ACTIVITY: Give again the line that contains "The image size is (1200, 1006).", plus every line after it to the end of the records, unchanged.

MATERIAL SHOWN:
+ + +

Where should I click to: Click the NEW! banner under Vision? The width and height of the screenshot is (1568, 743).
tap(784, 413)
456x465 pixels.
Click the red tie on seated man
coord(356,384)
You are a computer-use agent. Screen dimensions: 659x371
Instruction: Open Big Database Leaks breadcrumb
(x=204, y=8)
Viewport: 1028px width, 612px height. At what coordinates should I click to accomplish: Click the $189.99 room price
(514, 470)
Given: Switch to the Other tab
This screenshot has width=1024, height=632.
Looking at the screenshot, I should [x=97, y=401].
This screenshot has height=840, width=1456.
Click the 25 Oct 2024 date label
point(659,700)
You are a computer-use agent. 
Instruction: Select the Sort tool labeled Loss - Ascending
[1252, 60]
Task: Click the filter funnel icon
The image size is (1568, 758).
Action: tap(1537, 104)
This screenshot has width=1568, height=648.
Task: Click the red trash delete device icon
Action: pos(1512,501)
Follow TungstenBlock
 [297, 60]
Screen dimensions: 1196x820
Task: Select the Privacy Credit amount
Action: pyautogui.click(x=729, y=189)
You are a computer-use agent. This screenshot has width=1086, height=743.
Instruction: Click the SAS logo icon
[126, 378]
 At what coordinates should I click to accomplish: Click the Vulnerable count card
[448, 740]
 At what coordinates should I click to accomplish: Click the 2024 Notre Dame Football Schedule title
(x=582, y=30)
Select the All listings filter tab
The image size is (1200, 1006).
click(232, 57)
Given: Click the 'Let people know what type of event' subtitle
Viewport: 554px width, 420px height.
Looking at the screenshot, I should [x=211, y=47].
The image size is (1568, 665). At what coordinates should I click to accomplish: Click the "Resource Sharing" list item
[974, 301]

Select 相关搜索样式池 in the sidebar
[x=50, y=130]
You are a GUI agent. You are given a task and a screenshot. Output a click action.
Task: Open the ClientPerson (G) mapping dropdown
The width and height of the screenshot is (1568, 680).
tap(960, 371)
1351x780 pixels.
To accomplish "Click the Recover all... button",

+ + +

RESPONSE AREA:
The image size is (1200, 1006).
click(232, 57)
Given: Click the 'Let people know what type of event' subtitle
Viewport: 554px width, 420px height.
Looking at the screenshot, I should [x=211, y=47].
The image size is (1568, 665). At what coordinates should I click to accomplish: Click the "Resource Sharing" list item
[974, 301]

Select 相关搜索样式池 in the sidebar
[x=50, y=130]
You are a GUI agent. You are given a task and a screenshot. Output a click action.
Task: Open the ClientPerson (G) mapping dropdown
The width and height of the screenshot is (1568, 680).
tap(960, 371)
1351x780 pixels.
To accomplish "Click the Recover all... button",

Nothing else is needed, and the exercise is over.